California Drought & Rural Wells
Publisher |
Circle Of Blue
Media Type |
audio
Podknife tags |
Science & Medicine
Water
Categories Via RSS |
News
Publication Date |
Jun 21, 2021
Episode Duration |
00:07:03
This is an excerpt of the June 21, 2021 edition of What's Up With Water. On Memorial Day, while many Californians were celebrating the unofficial start to summer, the residents of a house off of County Road 200 were contemplating a loss. That day, the homeowners in northern Glenn County submitted an anonymous report to a state database. It said that their drinking water well was on the verge of sputtering out. The well was shallow, only 75 feet deep, and the flow had slowed to a trickle. It pulled water from its site outside the town of Orland, an agricultural valley some 100 miles north of Sacramento, an area covered by almond, walnut, and olive orchards.
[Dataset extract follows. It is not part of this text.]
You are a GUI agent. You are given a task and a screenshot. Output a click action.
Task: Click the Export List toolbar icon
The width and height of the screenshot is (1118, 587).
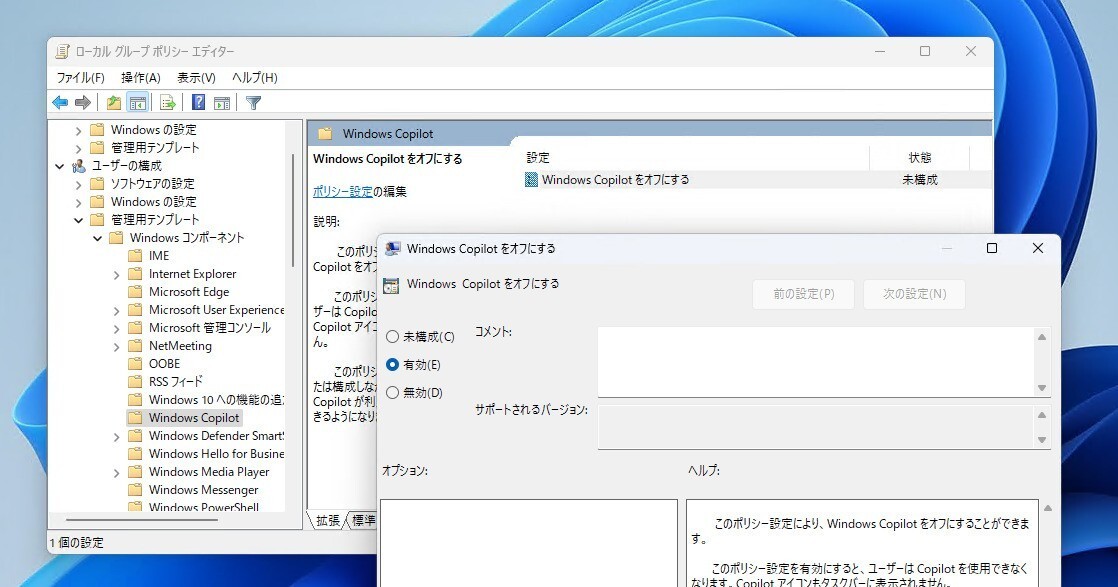pyautogui.click(x=166, y=102)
The failing well was not an isolated case — and not a quick fix either, as the incident report went on to recount, saying: “Everyone around us and neighbors are having the same problems and with our water table being so low we will have to drill the well deeper but the wait list in Orland and Glenn County is months out and we cannot afford that cost.” In this blistering year in California, drinking water wells are going dry in increasing numbers. It’s rekindling memories of the historic drought of 2012 to 2016, when over 2,600 wells across the state stopped producing water. California is not yet to that level of emergency. But a state database for household water supply issues received 38 dry well reports in the first 12 days of June, the most for any month in nearly five years.